Обычно в переулке, где располагалась его лавка, не было видно ни одной живой души, но сегодня в сточной канаве валялись двое мертвецки пьяных мужчин, судя по виду – фабричных рабочих. Один из них с ног до головы перемазался в собственной рвоте, бриджи другого потемнели от мочи, и Сайлас, слегка замедлив шаг, окинул обоих пристальным взглядом. Первый пьяница слегка напоминал Гидеона формой головы и торса, но Сайлас знал, что это не может быть он. Прижимая к носу надушенный носовой платок, Сайлас старательно обошел мужчин, стараясь держаться от них как можно дальше, хотя для этого ему пришлось буквально прижаться к стене дома. Вскоре он вышел на Стрэнд и взмахом руки остановил омнибус.

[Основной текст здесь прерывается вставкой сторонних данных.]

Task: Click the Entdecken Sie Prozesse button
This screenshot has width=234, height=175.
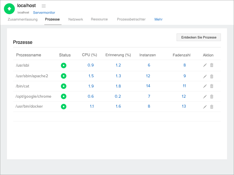Action: [199, 37]

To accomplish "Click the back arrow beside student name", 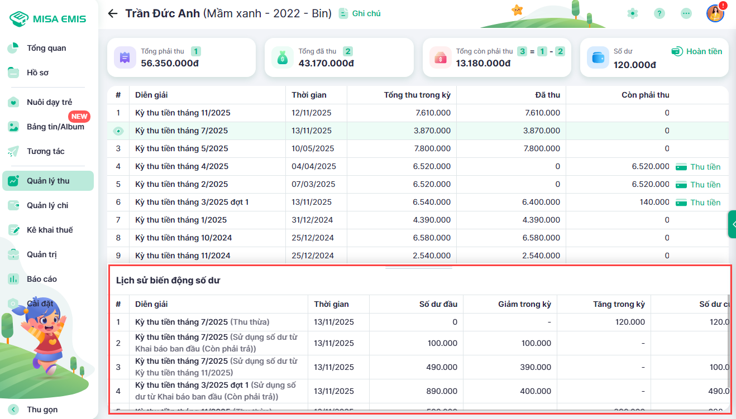I will click(x=113, y=13).
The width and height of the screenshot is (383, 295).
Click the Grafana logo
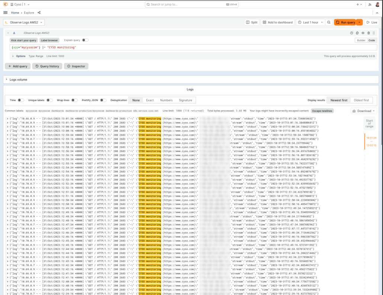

С Гидеоном Сайлас познакомился вскоре после того, как в 1835 году приехал в Лондон и поселился в дешевом пансионе в Холборне. Его крошечная квартирка из одной комнаты была битком набита черепами и чучелами мелких животных. В столицу он перебрался в надежде приобрести хоть какую-то известность. Раньше о нем знали только в салонах провинциального Стоука, но торчать в этой дыре, особенно после того, как бесследно исчезла Флик, Сайлас не видел большого смысла. Лондон привлекал его еще и тем, что именно здесь сформировалось сообщество хирургов, анатомов и ученых-натуралистов, которые интересовались вскрытиями и проблемами сохранения образцов.

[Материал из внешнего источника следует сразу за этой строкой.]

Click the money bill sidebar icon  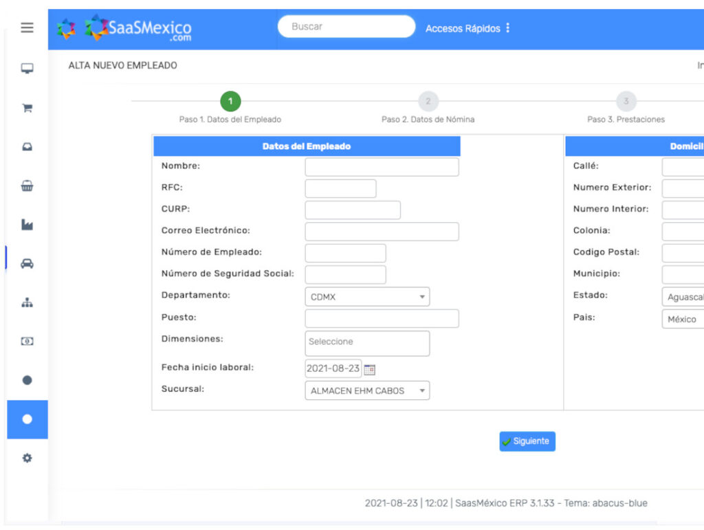coord(27,342)
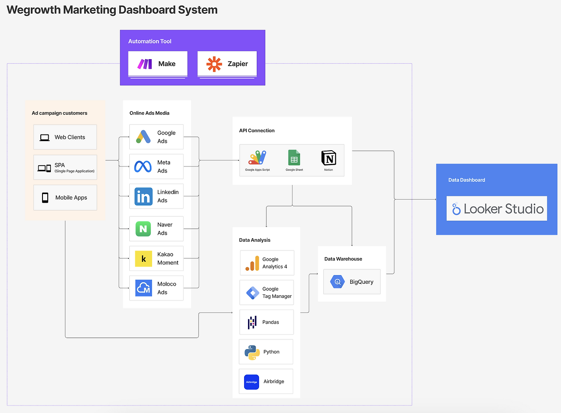The width and height of the screenshot is (561, 413).
Task: Click the Google Tag Manager icon
Action: (252, 293)
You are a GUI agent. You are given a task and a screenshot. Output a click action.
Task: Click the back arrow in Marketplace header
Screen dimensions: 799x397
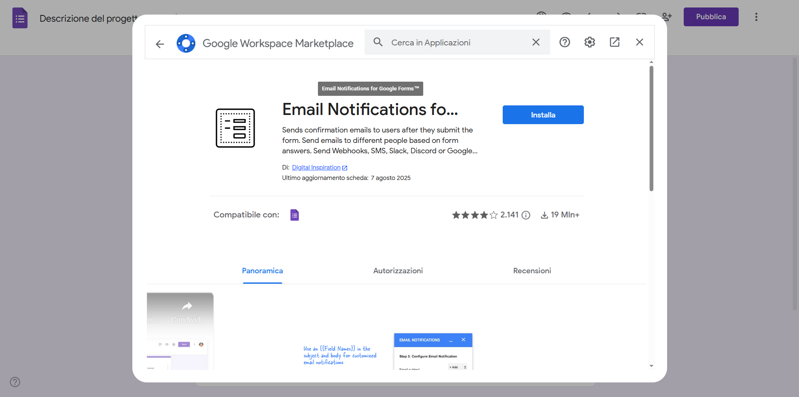tap(160, 44)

Отыскать Университетский хирургический колледж не составляло особого труда. Немало часов Сайлас провел у его ограды, глядя сквозь прутья на знаменитых хирургов, которые то шагали во всех направлениях по безупречно подстриженным зеленым лужайкам, то исчезали за тяжелыми входными дверьми. По ночам он часто пробирался в крытую аркаду у черного хода, зная, что мертвые тела попадают в колледж именно этим путем, но откуда они берутся, Сайлас тогда еще не догадывался. Однажды он услышал во дворе какой-то шум, ржание лошади и возню. Приглядевшись, Сайлас разглядел черный экипаж, из которого вынесли на носилках что-то, накрытое тканью. Должно быть, это и было то самое мертвое тело – сокровище, о котором он так долго мечтал. Позабыв об осторожности, Сайлас выглянул из своего укрытия между колоннами и, вытянув шею, попытался рассмотреть мертвеца. Больше всего на свете хотелось быть одним из студентов-медиков, которые примут участие в утреннем занятии по анатомии, но об этом, разумеется, не стоило даже думать. Он и грамотой-то овладел с трудом. Читать Сайлас кое-как научился, а вот чистописание ему не давалось – писал он только печатными буквами, да и то с ошибками.

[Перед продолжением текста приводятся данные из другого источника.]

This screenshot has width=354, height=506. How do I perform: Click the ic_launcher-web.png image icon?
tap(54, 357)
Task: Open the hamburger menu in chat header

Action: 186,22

Гидеон сам подошел к нему, когда он в очередной раз «дежурил» днем у ограды колледжа. Невысокий, коренастый, он был студентом старшего курса. Все в его облике и манере держаться выдавало принадлежность к привилегированному классу, и тем не менее они разговорились. Гидеон рассказал Сайласу немало любопытного и о мертвых телах, которые ему доводилось вскрывать в анатомичке, и о многочисленных наглядных пособиях, которые там хранились: о пораженных опухолью легких, о деформированных черепах сифилитиков, о заспиртованном мозге, извлеченном из тела с рубленой раной головы, об удивительном древе кровеносной системы, заполненной для наглядности цветным воском, и о многом другом.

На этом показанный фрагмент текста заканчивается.